Obesity is a global epidemic and a major risk factor linked to the growing burden of non-communicable diseases (NCDs) including heart diseases, type 2 diabetes and some forms of cancers. NCDs are the leading causes of mortality globally, resulting in more deaths than all other causes combined, and the world’s low and middle-income populations are the most affected. The problem of obesity has grown over the past 30 years in South Africa resulting in the country being ranked the most obese country in sub-Saharan Africa.

There is much evidence in the literature documenting the direct link between the consumption of sugar sweetened beverages and the risk of developing obesity, cancers, diabetes, and heart disease, thus presenting a compelling case for a reduction in the consumption of such beverages.

View Infographic on How Sugar Promotes Obesity

CANSA, as part of the South African NCD Alliance, support the indirect taxation on sugar sweetened beverages (SSBs) with the aim of reducing their consumption as laid out in the recommendations of the Policy Paper.  CANSA presented to the Parliamentary Portfolio Committee on Proposed Sugar Tax on 31 January 2017 as part of civil society.

The proposed tax is framed as being levied by government in the best interests of the citizens.  Therefore, as civil society we consider it imperative that a proportion of this tax must be allocated to the implementation, monitoring and evaluation of policies and programmes that support the prevention and control of NCDs.

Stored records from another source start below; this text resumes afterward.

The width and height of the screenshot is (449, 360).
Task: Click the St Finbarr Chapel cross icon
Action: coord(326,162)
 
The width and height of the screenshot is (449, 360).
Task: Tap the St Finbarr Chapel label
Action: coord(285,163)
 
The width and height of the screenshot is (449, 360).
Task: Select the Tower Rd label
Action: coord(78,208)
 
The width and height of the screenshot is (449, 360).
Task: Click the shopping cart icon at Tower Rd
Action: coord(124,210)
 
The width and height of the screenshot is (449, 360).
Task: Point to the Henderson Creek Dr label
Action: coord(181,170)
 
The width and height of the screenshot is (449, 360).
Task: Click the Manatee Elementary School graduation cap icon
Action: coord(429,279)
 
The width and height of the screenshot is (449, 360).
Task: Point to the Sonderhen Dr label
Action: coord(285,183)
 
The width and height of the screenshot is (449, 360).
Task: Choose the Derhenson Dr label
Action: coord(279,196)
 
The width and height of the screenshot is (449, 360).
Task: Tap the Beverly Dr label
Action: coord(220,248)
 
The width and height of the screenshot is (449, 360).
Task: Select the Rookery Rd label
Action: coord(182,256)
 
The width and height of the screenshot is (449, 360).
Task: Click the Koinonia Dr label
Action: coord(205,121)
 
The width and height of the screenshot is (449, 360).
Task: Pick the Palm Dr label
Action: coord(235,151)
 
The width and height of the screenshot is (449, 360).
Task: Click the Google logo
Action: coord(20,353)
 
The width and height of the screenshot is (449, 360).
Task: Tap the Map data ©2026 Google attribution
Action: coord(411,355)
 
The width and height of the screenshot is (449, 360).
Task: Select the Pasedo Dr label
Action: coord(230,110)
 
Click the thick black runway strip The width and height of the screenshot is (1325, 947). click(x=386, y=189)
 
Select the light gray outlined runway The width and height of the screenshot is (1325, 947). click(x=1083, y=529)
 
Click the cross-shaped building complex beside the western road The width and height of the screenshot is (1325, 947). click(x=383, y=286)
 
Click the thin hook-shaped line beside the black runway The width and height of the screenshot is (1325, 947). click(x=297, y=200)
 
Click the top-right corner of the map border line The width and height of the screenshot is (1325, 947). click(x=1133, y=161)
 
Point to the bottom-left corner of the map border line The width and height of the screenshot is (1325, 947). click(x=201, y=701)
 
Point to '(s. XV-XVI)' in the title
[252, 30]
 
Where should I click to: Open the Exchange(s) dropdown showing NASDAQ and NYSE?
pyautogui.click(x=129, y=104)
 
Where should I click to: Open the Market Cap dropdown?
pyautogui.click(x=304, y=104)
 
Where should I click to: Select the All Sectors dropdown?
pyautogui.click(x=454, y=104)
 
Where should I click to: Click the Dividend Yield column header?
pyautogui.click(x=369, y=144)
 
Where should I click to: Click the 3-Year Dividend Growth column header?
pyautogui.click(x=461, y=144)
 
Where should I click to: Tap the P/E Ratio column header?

Research on the health-related impacts of taxation of SSBs is emerging and the evidence points to positive changes in consumption patterns as recently seen in Mexico. In 2014, household purchases of taxed beverages dropped by an average of 6% compared to pre-tax trends. This reduction reached 12% in December 2014.

While we unequivocally support the SSBs tax as a public health measure we would welcome that the following related issues are addressed in the context of the current tax proposal:

a) Tobacco and alcohol taxes are currently not channelled back into health-related social mobilization and accountability.

b) Severe resource constraints exist in NCDs funding at all levels of government and civil society and many existing NCD policies and strategies have yet to be implemented.

c) NCDs are broad societal issues which require intersectoral collaboration, including with civil society, to implement the tax as part of a policy package of broader measures such as marketing restrictions on unhealthy food and beverages to children and adolescents and effective front-of-pack labelling to prevent obesity and diet-related NCDs.

We, the citizens, request that a proportion of the tax be ring-fenced for the prevention and control of NCDs by the relevant stakeholders including civil society and government. Such funding should be used for the multisectoral coordination and the implementation of NCDs policies in the country.

The issue of NCDs and obesity, which is a risk factor for NCDs as well as a health condition it itself, are sufficiently important and already pose a heavy burden on our healthcare system and the economy. We request ongoing transparent and inclusive discussion with civil society on the way in which the revenue from this tax will be used.

The World Health Organization (WHO) and the World Cancer Research Fund have published guidelines that individuals should consume no more than 10% of total calories from added sugar, and preferably less than 5%.

We support the indirect taxation on sugar sweetened beverages (SSBs) with the aim of reducing their consumption as laid out in the recommendations of the Policy Paper.

a) SSB tax based on sugar content by gram.
b) Tax rate 20% which equates to approximately 2.29 cents per gram of sugar.
c) A higher rate of taxation for those SSBs that do not have nutritional labelling.
d) 100% fruit juice and unsweetened milk and milk products are exempt.